When I got married, became a father, and started to realize that I was financially sinking like the Titanic, I knew it was time to figure out what I was actually spending my money on.
Recording and tracking your spending is like putting yourself and your life under a giant microscope. The way I started is by going back in time through my bank account and credit card statements. I wanted to know how I was spending money in the past so I could immediately figure out what I could do to change things. Once I saw where my money was going, my wife had to use smelling salts to wake me up.
Just the eating out at restaurants, along with the vending machines, and sodas at work, were enough to make my eyes roll back in my head. That, along with the various crap at Target, outlets, and online shopping that I know for sure we didn’t need, it became obvious that I had a lot of work to do.
Tracking Vs. Budgeting
There is a difference between recording and tracking your spending and creating a monthly budget.
When you create a monthly budget, you are assigning values to what you are going to spend on each expense category. When you are recording and tracking your spending, you are accurately representing what you have actually spent in each category. Budget = Future, Recording = Past/Present.
The huge benefit of recording and tracking your spending is that you are able to see trends and areas where your spending may be way too high. You will see areas where you may be able to cut back. This is your chance to adjust your monthly budget to make it more realistic and achievable. So, in reality, budgets and spending tracking go hand-in-hand.
Can You Change Your Habits?
So, you now have the grim reality that you spend way too much money on things you don’t need, food that isn’t doing you any good when you can eat at home for a fraction of the price, and putting things on your credit cards that absolutely should not be financed.
The problem is that your spending choices have become habits over the years. Anyone who has smoked, or has had an eating problem knows that habits are almost impossible to break. Spending is just like any of those other habits.
Charles Duhigg describes this habit cycle in his book, “The Power of Habit”. IT is a cycle of cue, routine, reward. There is a cue of wanting to spend money or buy something. That impulse of feeling the “need” for something. Your routine is that you buy it, normally without thinking of whether you can really afford it. Your reward is that you feel better, at least for about 5 minutes.

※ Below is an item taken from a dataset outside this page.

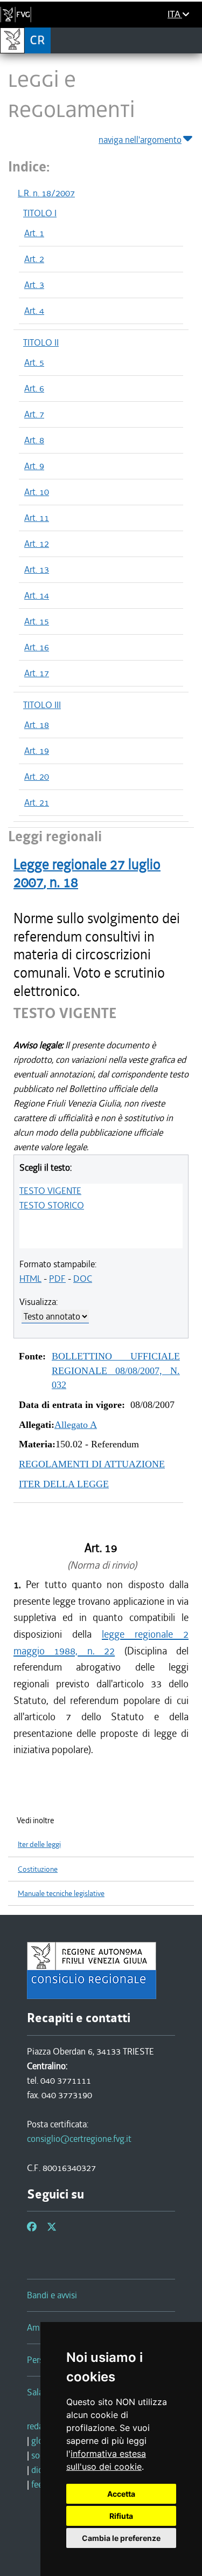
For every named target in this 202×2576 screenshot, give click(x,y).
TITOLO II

Changing that habit cycle involves replacing the routine portion of the cycle but keeping the cue and reward portions the same. Basically, you would still have the cue to want to purchase something and you still want the reward of feeling better, but you need to do something other than spend money on it.
What do people who are having issues with smoking or overeating do? They find a different activity, such as walking, pottery, knitting, whatever. Anything other than smoking, eating, or spending money. You want to find an activity that gives you the same or nearly the same feeling that spending money would give you.
I can hear you screaming at me now. If it was that easy, you would have done it by now. Exactly! It is not easy, that is why so many people like you and me, visit personal finance blogs, buy the Dave Ramsey programs, and spend so much money on the books that are going to get us out of debt.
The Real Reasons to Track Your Spending
When you track anything you do, whether it be what you eat, your moods, or your spending habits, you become more conscious of your actions. Studies have shown that when you put things down on paper, or in today’s age, on a computer, you are actually holding yourself accountable and tend to stick to a program more-so than if you do not track them.
If you go to a store or visit a website and are about to buy something and realize that you are going to have to add this purchase to your tracking database, you will tend to think about it twice. Just like if you are keeping track of your eating habits and you are about to eat that stack of cookies and you realize you will have them on your list forever. You will have to look at them all the time and see that you cheated.
By tracking your spending you can see where you are “spending heavy”. What areas do you tend to spend more than you should on? Do you notice that you are eating out more than you should? Are you using more fuel than you normally do? Have you bought more clothes than usual? Look at these trends and see what could be causing them.
When you get a true picture of your spending, a true picture of your habits, you will then be able to determine the best path to battle your debt monster. If you never see the picture and remain blind to your true spending habits, it will simply be impossible to climb out of the hole that you have created.